┌─ The records

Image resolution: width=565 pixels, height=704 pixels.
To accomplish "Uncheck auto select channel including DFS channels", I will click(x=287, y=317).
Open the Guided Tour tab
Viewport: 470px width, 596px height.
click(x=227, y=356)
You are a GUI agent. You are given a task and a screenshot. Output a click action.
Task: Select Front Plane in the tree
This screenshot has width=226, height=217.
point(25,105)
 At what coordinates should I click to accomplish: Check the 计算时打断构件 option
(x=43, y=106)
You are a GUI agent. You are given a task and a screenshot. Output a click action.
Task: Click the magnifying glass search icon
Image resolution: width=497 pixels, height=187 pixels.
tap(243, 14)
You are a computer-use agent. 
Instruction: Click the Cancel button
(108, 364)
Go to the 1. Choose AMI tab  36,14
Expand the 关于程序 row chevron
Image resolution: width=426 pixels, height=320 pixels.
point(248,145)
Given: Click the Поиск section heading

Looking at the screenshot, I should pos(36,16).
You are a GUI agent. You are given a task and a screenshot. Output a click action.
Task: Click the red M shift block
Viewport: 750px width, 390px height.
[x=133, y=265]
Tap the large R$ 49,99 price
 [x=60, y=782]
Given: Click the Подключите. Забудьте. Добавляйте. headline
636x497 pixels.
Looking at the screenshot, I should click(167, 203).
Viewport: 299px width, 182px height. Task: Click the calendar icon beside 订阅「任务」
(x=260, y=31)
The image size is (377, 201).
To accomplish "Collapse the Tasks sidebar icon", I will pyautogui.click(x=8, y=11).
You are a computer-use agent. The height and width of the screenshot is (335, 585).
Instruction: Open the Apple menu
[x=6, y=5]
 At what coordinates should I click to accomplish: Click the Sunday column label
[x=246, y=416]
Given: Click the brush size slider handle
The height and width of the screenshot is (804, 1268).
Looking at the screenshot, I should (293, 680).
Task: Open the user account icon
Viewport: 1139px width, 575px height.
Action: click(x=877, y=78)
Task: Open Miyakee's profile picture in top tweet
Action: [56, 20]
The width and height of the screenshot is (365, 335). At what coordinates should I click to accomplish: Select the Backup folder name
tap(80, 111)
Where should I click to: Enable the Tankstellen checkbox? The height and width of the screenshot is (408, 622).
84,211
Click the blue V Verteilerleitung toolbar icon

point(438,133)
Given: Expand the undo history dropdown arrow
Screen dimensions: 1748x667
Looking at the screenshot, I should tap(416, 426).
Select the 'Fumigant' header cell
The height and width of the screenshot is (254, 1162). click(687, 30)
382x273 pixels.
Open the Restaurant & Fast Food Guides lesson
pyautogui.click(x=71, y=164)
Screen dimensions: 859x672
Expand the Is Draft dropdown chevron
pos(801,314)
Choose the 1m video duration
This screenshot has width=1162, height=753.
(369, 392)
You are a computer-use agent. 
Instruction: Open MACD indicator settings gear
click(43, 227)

└─

Write out exactly the lines from the one containing "Instruction: Open the Apple menu" through the end of the data, both included. Add nothing else.

Instruction: Open the Apple menu
[x=6, y=5]
 At what coordinates should I click to accomplish: Click the Sunday column label
[x=246, y=416]
Given: Click the brush size slider handle
The height and width of the screenshot is (804, 1268).
Looking at the screenshot, I should (293, 680).
Task: Open the user account icon
Viewport: 1139px width, 575px height.
Action: click(x=877, y=78)
Task: Open Miyakee's profile picture in top tweet
Action: [56, 20]
The width and height of the screenshot is (365, 335). At what coordinates should I click to accomplish: Select the Backup folder name
tap(80, 111)
Where should I click to: Enable the Tankstellen checkbox? The height and width of the screenshot is (408, 622).
84,211
Click the blue V Verteilerleitung toolbar icon

point(438,133)
Given: Expand the undo history dropdown arrow
Screen dimensions: 1748x667
Looking at the screenshot, I should tap(416, 426).
Select the 'Fumigant' header cell
The height and width of the screenshot is (254, 1162). click(687, 30)
382x273 pixels.
Open the Restaurant & Fast Food Guides lesson
pyautogui.click(x=71, y=164)
Screen dimensions: 859x672
Expand the Is Draft dropdown chevron
pos(801,314)
Choose the 1m video duration
This screenshot has width=1162, height=753.
(369, 392)
You are a computer-use agent. 
Instruction: Open MACD indicator settings gear
click(43, 227)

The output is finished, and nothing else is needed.